How to prove that $p\to(q\wedge r)$ and $(p\to q)\wedge(p\to r)$ are logically equivalent

Question

Is it true that

1. p->(r ∧ q) is logically equivalent to (p->r) ∧ (p->q),

2. p->(r ∨ q) is logically equivalent to (p->r) ∨ (p->q)?

I am solving problems on logical arguments (check whether they are valid) and it would be easier if I could break down the statements above and check them seperately. I wrote the truth tables, which turned out to match, so I think they should be equivalent, but I am not sure.

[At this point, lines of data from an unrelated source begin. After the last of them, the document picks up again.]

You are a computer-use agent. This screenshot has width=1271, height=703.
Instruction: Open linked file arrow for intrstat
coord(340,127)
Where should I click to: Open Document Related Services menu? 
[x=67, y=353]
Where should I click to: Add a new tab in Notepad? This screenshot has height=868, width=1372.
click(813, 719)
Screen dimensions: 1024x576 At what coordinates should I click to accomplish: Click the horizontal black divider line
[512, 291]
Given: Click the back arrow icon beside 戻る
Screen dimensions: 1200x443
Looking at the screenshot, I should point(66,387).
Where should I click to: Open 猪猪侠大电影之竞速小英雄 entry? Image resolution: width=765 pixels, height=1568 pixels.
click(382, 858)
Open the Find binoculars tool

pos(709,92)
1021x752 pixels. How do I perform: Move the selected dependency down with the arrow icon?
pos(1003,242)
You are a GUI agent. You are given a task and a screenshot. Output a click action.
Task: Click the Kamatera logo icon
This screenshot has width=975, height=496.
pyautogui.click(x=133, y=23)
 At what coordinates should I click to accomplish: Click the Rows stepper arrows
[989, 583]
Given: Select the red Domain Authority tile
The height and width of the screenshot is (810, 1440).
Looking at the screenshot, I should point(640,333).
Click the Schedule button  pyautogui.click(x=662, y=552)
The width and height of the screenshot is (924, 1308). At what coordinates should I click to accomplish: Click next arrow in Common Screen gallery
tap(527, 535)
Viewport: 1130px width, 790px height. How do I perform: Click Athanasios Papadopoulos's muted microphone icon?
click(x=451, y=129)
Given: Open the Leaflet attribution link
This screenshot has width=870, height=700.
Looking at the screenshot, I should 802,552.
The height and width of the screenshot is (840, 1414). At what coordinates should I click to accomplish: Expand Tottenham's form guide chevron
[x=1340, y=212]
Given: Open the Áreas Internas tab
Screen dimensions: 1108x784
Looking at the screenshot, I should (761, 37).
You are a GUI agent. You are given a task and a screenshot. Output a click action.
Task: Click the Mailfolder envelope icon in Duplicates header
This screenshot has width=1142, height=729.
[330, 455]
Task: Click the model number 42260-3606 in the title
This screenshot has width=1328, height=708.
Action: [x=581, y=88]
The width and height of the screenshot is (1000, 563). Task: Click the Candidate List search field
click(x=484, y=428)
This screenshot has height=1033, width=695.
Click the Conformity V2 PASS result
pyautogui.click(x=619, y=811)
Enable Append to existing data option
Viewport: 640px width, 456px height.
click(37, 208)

Below are the truth tables that I used

Answer 1

You can also apply the properties of the logical operators involved: \begin{align*} (p\to(q\wedge r)) & \Longleftrightarrow (\neg p\vee(q\wedge r))\\\\ & \Longleftrightarrow (\neg p\vee q)\wedge(\neg p\vee r)\\\\ & \Longleftrightarrow (p\to q)\wedge(p\to r) \end{align*}

Similarly, we do also have that \begin{align*} (p\to(q\vee r)) & \Longleftrightarrow (\neg p\vee (q\vee r))\\\\ & \Longleftrightarrow ((\neg p\vee\neg p)\vee(q\vee r))\\\\ & \Longleftrightarrow (\neg p\vee q)\vee(\neg p\vee r)\\\\ & \Longleftrightarrow (p\to q)\vee(p\to r) \end{align*} and we are done.